Sebab, kadar toxic dan perbedaan netizen antara kedua media sosial itu yang sangat berbeda, menjadi dorongan kuat lain di samping reputasi instagram yang memburuk beberapa tahun terakhir: Dari perang komentar yang berujung menyeret ras dan agama maupun rentannya berita hoaks yang tersebar.
Hal demikianlah yang menjadi deretan dalih mengapa 5 responden tadi lebih memilih meninggalkan instagram.
Tak Selamanya Mudarat
Meskipun demikian, bukan berarti keberadaan instagram sepenuhnya tanpa manfaat.
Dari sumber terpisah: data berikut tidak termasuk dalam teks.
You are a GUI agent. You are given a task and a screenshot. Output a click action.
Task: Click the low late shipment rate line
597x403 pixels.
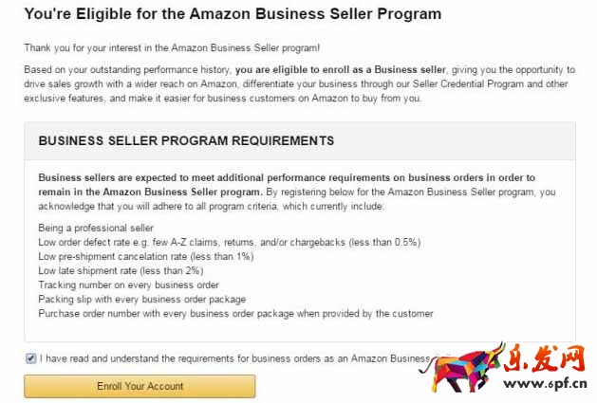[x=121, y=271]
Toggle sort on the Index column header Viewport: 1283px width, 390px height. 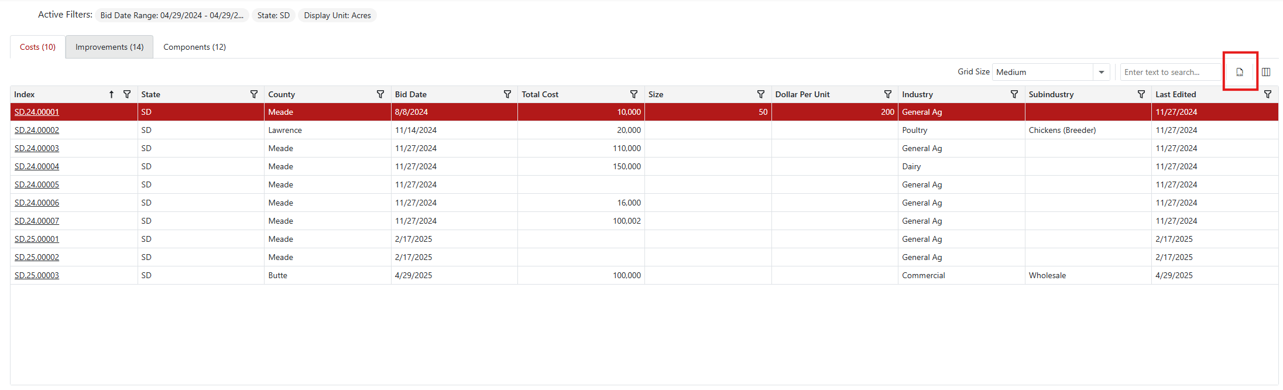click(25, 94)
Sebab, dengan selektif memilih publik figur untuk diikuti dan mampu menyaring segala informasi dengan bijak, Instagram menjadi tempat yang tepat untuk menemukan informasi yang cepat maupun sekadar melepas penat dari rutinitas harian selepas kerja.
Asalkan, frekuensi penggunaannya juga diperhatikan. Jangan sampai, melewati batas dan malah terbenam selama berjam-jam melihat kehidupan pribadi orang lain di instagram yang sanggup merusak kesehatan mental kita.
Lazimnya, menurut Philip Cushman, psikoterapis dari California School of Professional Psychology, yang dilansir dari website hellosehat.com, batas maksimal penggunaan media sosial adalah setengah sampai satu jam  setiap harinya.